(Extracted entries)

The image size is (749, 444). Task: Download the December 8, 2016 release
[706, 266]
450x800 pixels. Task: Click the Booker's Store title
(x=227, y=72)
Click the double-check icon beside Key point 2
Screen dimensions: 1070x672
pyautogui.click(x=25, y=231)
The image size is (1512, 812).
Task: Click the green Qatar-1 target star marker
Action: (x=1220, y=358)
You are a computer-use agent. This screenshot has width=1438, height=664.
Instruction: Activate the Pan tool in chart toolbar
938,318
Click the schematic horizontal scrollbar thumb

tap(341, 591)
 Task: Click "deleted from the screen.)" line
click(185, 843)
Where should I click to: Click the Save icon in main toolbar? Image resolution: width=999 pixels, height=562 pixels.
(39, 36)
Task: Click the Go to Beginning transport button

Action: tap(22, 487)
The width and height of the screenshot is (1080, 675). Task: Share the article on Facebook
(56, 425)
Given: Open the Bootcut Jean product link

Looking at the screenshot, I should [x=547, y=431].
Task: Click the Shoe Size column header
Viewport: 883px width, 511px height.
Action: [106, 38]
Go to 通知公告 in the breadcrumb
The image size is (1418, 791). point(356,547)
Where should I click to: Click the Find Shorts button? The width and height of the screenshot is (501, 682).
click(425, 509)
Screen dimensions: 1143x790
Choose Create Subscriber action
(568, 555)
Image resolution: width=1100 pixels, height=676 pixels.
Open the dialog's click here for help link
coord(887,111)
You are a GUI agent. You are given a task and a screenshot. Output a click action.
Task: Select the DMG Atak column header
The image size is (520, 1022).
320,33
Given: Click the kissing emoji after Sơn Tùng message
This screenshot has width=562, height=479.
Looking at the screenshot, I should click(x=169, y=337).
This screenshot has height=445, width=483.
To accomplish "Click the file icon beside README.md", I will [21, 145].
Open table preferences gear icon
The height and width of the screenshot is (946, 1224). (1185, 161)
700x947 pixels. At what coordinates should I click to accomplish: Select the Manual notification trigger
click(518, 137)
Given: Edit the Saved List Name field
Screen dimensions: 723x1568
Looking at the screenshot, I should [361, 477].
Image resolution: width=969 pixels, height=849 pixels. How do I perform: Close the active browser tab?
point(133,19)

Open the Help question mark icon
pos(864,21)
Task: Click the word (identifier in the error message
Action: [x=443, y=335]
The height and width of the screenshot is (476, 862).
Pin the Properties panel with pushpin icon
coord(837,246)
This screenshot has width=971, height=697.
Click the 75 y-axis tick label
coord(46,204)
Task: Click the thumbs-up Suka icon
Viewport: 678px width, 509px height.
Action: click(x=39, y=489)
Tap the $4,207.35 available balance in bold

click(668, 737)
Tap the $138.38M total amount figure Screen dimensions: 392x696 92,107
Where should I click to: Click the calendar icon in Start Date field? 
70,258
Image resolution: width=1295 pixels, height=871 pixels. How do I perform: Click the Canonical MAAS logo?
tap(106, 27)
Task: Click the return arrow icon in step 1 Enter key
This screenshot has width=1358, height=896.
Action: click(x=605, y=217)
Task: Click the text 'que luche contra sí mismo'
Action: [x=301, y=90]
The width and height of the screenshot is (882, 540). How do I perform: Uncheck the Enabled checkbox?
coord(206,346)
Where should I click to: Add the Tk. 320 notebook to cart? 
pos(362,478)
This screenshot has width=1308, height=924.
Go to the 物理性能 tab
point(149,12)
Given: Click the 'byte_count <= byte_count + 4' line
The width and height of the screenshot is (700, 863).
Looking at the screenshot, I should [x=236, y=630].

(End Extracted entries)

Whenever "agent" occurs in a line above, copy that line.

You are a computer-use agent. This screenshot has width=1438, height=664.
You are a GUI agent. You are given a task and a screenshot. Output a click action.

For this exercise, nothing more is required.